Reproduce the rows starting at the line that contains "You are a GUI" and ending at the end of the rows, including both ends, and leave out the pictures.

|---|

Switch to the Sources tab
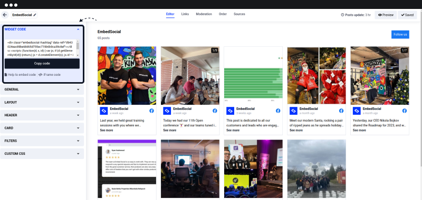This screenshot has width=422, height=200. pyautogui.click(x=239, y=14)
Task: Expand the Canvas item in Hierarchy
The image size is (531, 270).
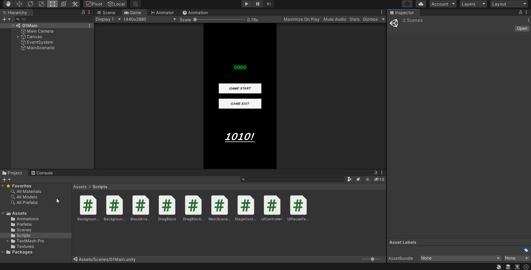Action: (x=18, y=36)

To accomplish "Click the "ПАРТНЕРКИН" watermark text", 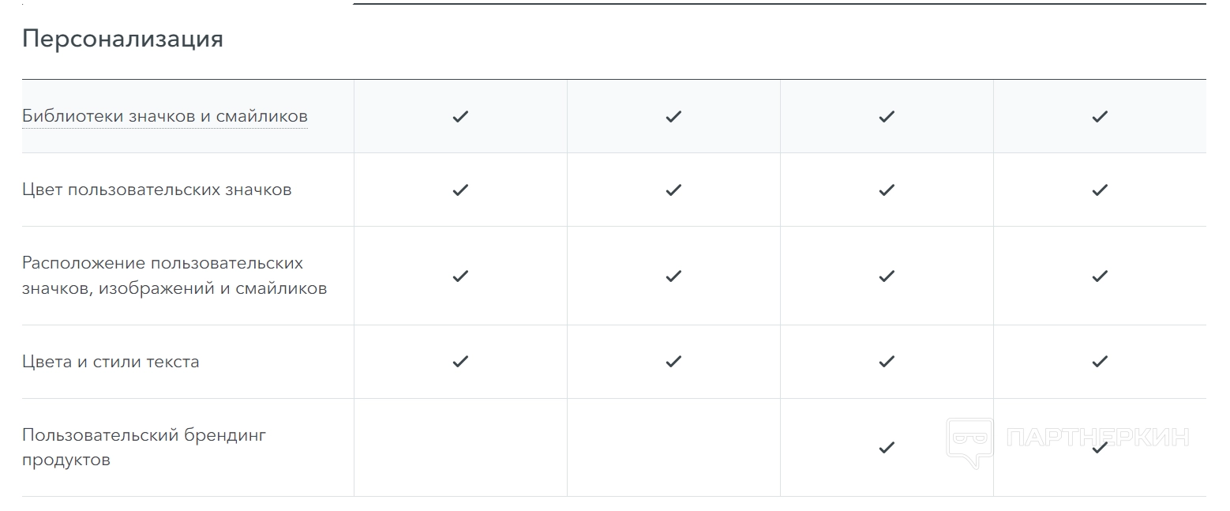I will 1098,437.
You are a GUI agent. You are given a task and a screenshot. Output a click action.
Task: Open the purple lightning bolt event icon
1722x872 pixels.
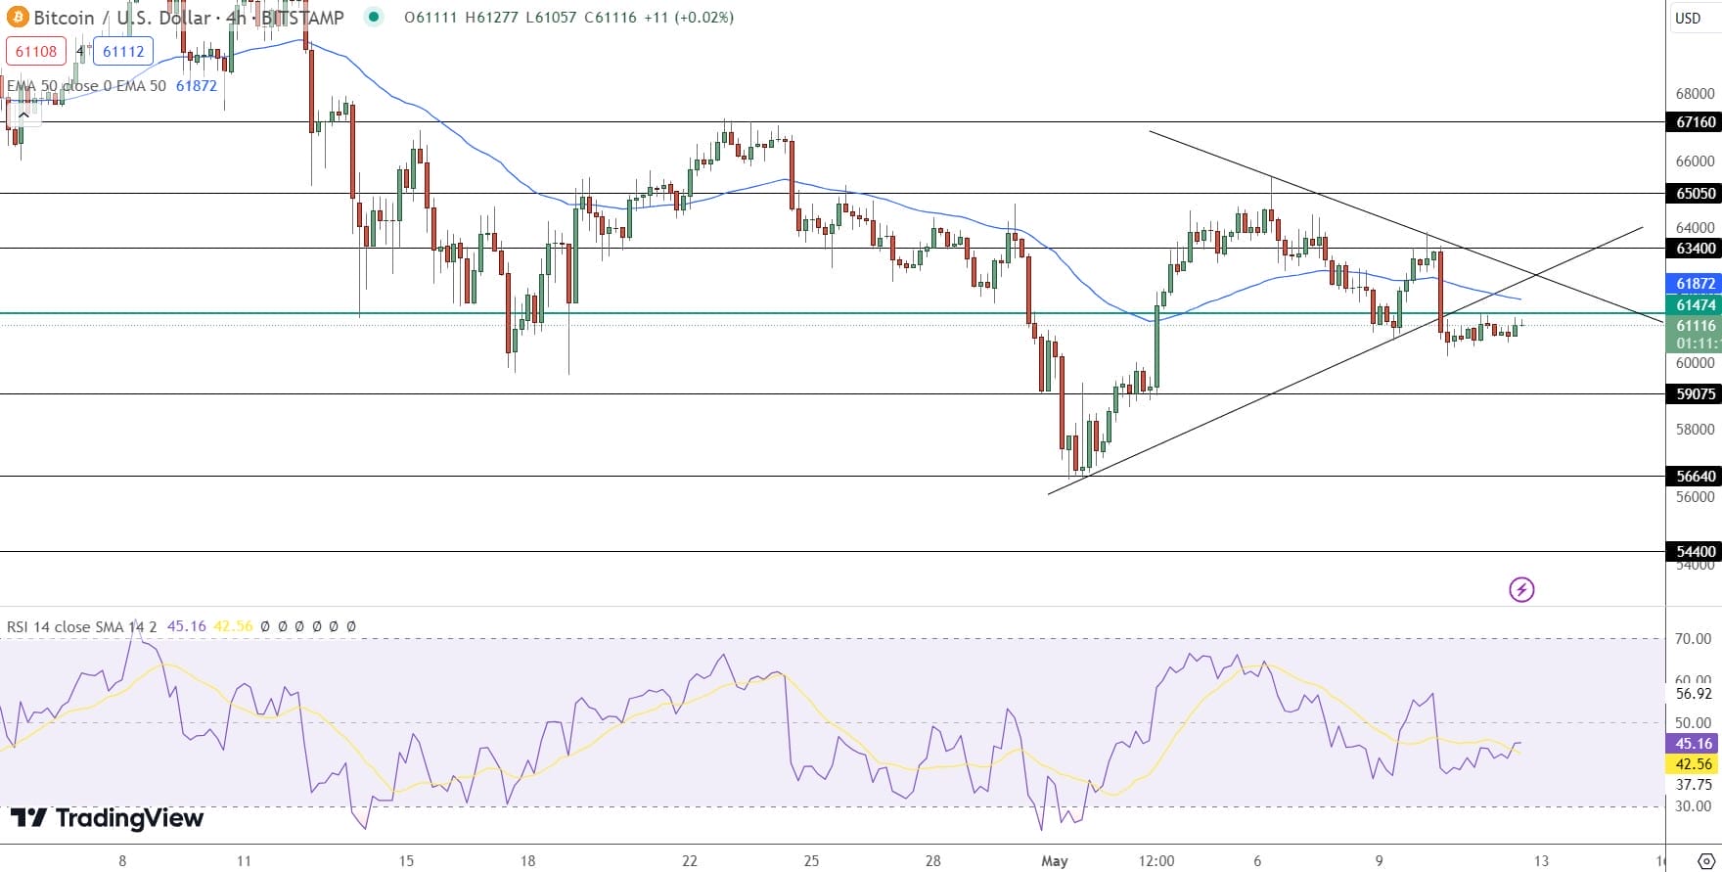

|---|

## RESPONSE BELOW
You are a GUI agent. You are given a task and a screenshot. Output a click action.
Task: Open the purple lightning bolt event icon
1722x872 pixels.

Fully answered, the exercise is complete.